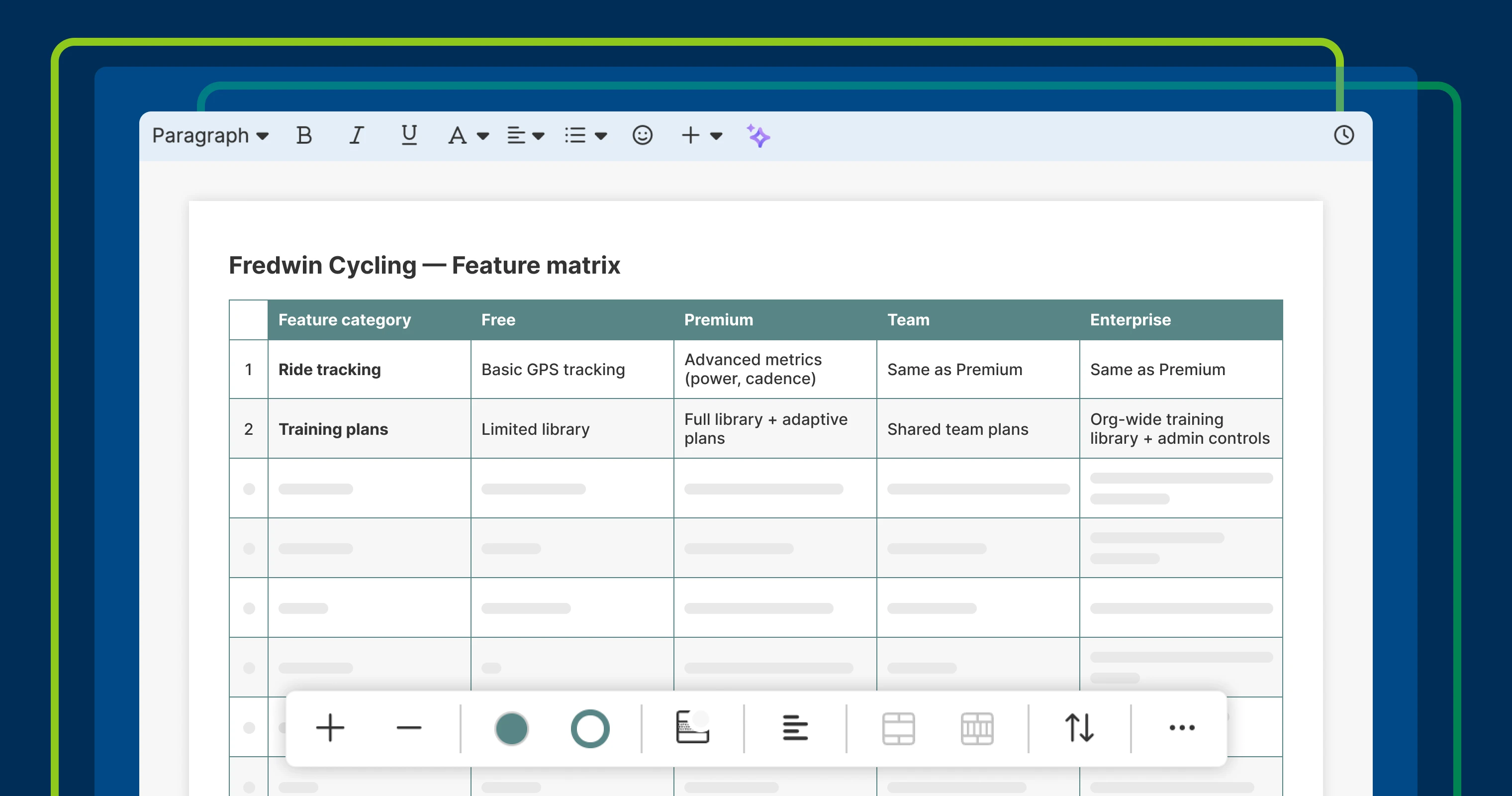Toggle underline formatting
Viewport: 1512px width, 796px height.
click(x=409, y=135)
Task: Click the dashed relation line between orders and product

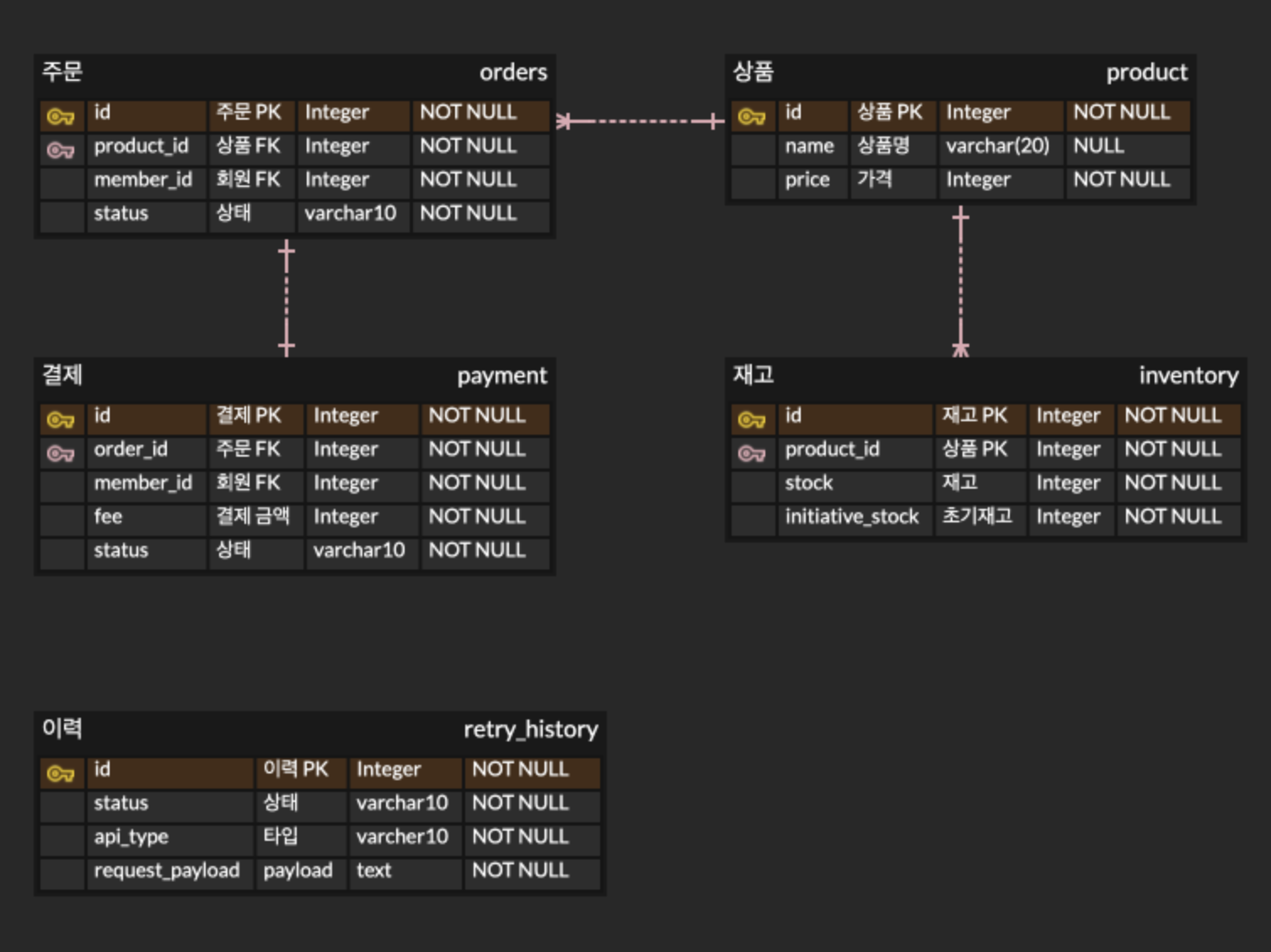Action: 641,121

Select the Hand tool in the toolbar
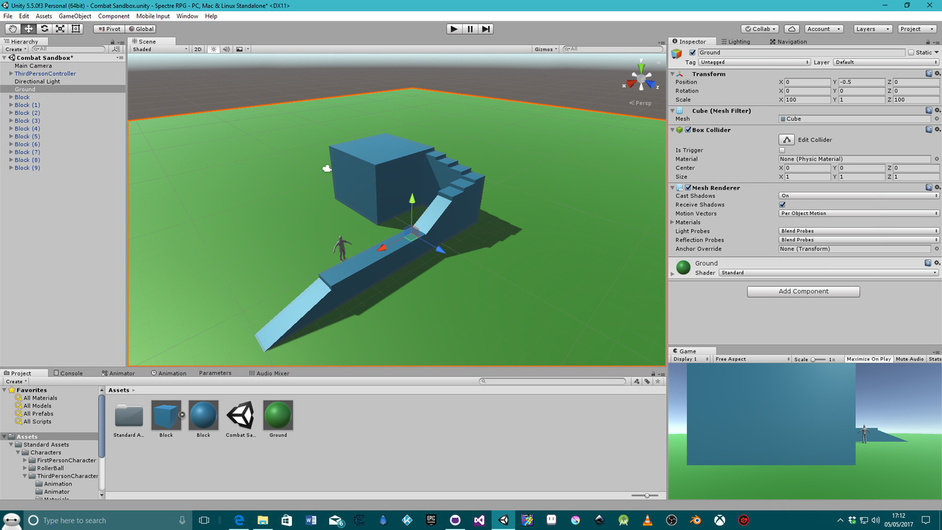(x=12, y=29)
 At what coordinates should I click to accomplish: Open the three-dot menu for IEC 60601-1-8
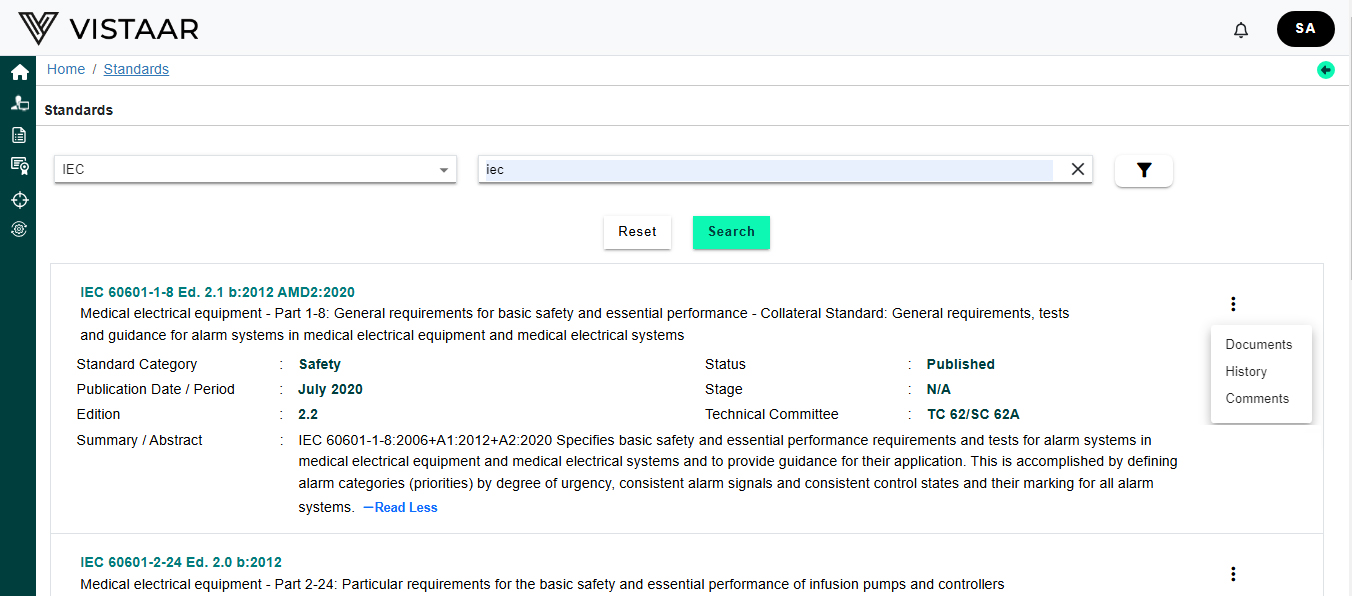pos(1233,304)
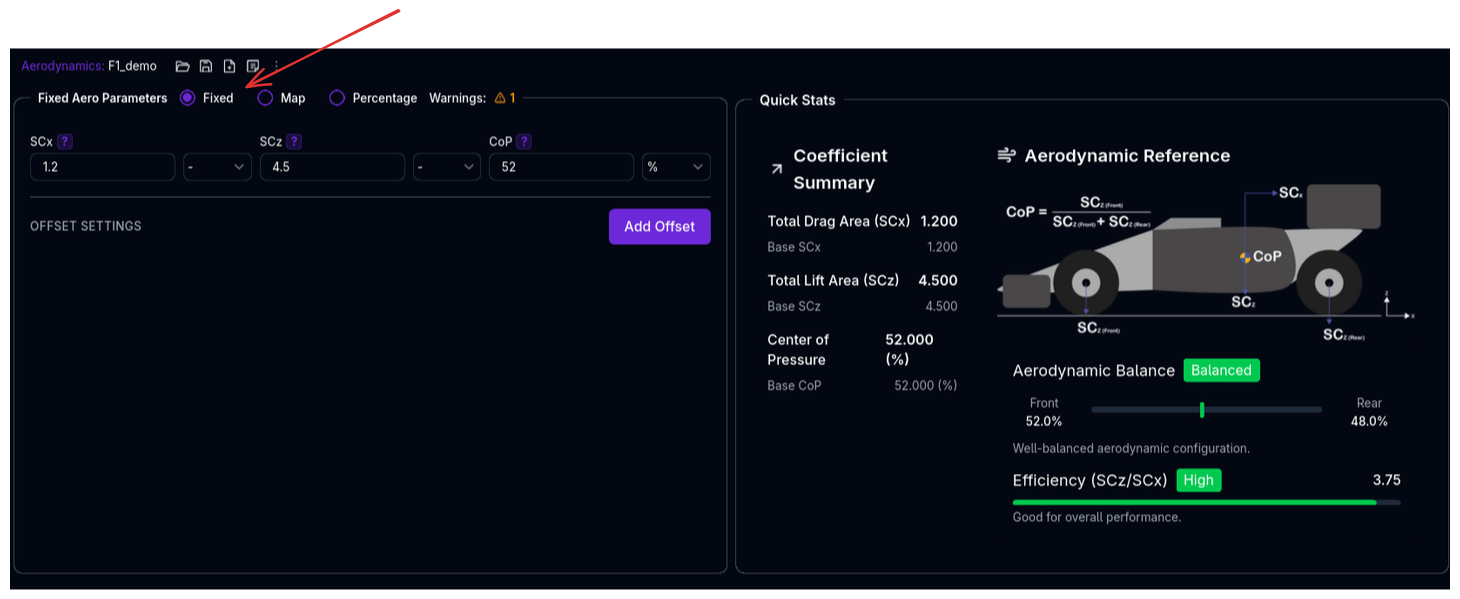
Task: Click the Add Offset button
Action: tap(659, 226)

• EXERCISE OBJECTIVE: Can you repeat all of the material above line for line, unchanged, but without the pictures?

• SOLUTION TO THE PROBLEM:
Toggle underline formatting
Viewport: 1512px width, 796px height.
click(x=409, y=135)
Task: Click the dashed relation line between orders and product

Action: 641,121

Select the Hand tool in the toolbar
(x=12, y=29)
 At what coordinates should I click to accomplish: Open the three-dot menu for IEC 60601-1-8
pos(1233,304)
Task: Click the Add Offset button
Action: tap(659, 226)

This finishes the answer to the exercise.